LayerNorm is part of the story but not the main character. The dominant cause of collapse onto safe, predictable outputs sits somewhere later in the model: the final language-model head that maps internal representations to vocabulary probabilities, plus the sampling step itself. LayerNorm only matters when the decoder is also doing something exploratory, like high-temperature sampling. If you want a model to be more creative, relaxing LayerNorm alone will not get you very far. You also have to give the decoder room to actually express the wider geometry, and the most promising next direction is probably to look at the language-model head, not LayerNorm.

Can a Chatbot Replace Spotify's Recommender?

The question. Recommendation systems have decades of engineering behind them. Most of them rely on what other users like you listened to (collaborative filtering) or what songs are similar to the ones you already listen to (content-based filtering). A general LLM has none of that infrastructure, but it has a lot of world knowledge about music: which artists are similar, which albums followed which, what an angsty pop-punk fan also tends to like. The question is whether feeding your listening history into a chatbot and asking for recommendations works as well as the kind of algorithms that powered classic recommender systems like "Discover Weekly".

What the agents tried.

Claude ran the most rigorous evaluation. They built a candidate pool of 20 tracks per user (mixing held-out positive examples, items co-listened by similar users, and popularity-stratified fillers) for 24 Last.fm users, then asked Claude Sonnet 4.5, GPT-4.1, and four classical baselines (random, popularity, item-kNN collaborative filter, TF-IDF content-based filter) to rank the same pool. They measured ranking quality, popularity bias, and how much the LLM was actually using the listening history versus its own priors.
Codex ran a similar closed-set ranking task on Last.fm and on the Spotify Million Playlist Dataset, comparing GPT-4.1 and Claude Sonnet 4.5 against popularity and a co-occurrence baseline. They tested two prompts: a minimal one (just history plus candidate list) and a richer one with profile hints like top artists.
Gemini used a different setup, taking Reddit-based conversational music recommendations as a human-curated gold standard and asking GPT-4o to act as an independent judge between LLM recommendations and the human ones.

What happened.

Across all three studies, the LLMs held up well. Claude found that Claude Sonnet 4.5 and GPT-4.1 with listening history beat the popularity baseline cleanly on rank-quality (NDCG@10 went from 0.17 to 0.38) and matched the strongest classical baseline (TF-IDF content filter) within statistical noise. They did not win by recommending only popular songs (their average popularity score was actually below the content-based baseline). The clearest signal was the personalization check: when the same LLM was given just the candidate list with no history, it dropped below random. So when it does well with history, it really is using the history.
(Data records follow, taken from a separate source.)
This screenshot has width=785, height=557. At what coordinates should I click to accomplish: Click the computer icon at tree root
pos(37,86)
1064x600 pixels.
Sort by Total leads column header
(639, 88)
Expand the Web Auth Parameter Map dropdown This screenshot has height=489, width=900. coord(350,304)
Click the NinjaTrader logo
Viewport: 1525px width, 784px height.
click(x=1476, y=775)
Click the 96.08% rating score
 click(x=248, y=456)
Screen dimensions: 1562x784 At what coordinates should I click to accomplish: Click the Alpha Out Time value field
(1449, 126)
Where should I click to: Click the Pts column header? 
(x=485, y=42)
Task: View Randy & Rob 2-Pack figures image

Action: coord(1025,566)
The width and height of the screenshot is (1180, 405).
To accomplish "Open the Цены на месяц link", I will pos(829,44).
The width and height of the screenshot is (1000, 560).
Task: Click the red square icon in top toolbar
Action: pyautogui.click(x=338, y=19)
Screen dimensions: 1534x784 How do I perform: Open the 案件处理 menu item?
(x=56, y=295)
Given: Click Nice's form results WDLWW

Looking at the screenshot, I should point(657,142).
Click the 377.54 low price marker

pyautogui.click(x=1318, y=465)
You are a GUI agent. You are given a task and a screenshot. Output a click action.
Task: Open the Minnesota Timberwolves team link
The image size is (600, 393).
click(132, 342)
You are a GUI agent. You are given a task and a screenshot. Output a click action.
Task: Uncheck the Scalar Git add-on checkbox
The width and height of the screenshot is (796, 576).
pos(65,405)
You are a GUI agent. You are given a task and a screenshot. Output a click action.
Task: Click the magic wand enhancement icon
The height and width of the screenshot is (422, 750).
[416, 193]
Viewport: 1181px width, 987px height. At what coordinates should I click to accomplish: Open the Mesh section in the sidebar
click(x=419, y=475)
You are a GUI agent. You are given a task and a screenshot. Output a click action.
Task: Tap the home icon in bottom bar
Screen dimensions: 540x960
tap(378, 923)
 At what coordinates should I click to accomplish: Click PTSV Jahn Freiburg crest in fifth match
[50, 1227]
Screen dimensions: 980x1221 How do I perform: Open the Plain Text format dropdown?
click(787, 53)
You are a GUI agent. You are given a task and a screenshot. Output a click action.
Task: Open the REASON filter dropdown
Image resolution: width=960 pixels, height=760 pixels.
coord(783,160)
Codex's results were even stronger because their classical baselines were lighter: GPT-4.1 hit MRR 0.589 on Last.fm versus 0.282 for the best classical baseline. Claude Sonnet 4.5 was statistically tied with GPT-4.1. They also found something useful: adding a profile blurb on top of the listening history hurt rather than helped, especially on playlist continuation. The model gets more out of the recent context than from a summary.

Gemini's setup was different and less directly comparable, but in a blind LLM-judge comparison against human Reddit recommendations, the LLM won 60% of the time, tied 20%, and lost 20%.

The cost is trivial. Claude's whole study cost 45 cents in API calls. GPT-4.1 was about three times faster than Claude Sonnet 4.5 with nearly identical accuracy.

What we learned.

A general-purpose LLM is genuinely competitive with the kind of algorithms that powered classic recommendation systems, given a user's listening history. The personalization is real and not just popularity bias. For a user who wants more control over their recommendations, this is a viable path: export your data, paste it into a chatbot, get reasonable picks back.

But none of these studies compared against Spotify's actual production system, which blends multiple signals, has access to billions of plays per day, and reranks against fresh editorial input. The honest answer is "yes vs. classical academic baselines, unknown vs. Spotify production". The gap between an LLM-only system and a hybrid one that does retrieval first and lets the LLM rerank is also unmeasured here, and that is probably where the practical ceiling sits.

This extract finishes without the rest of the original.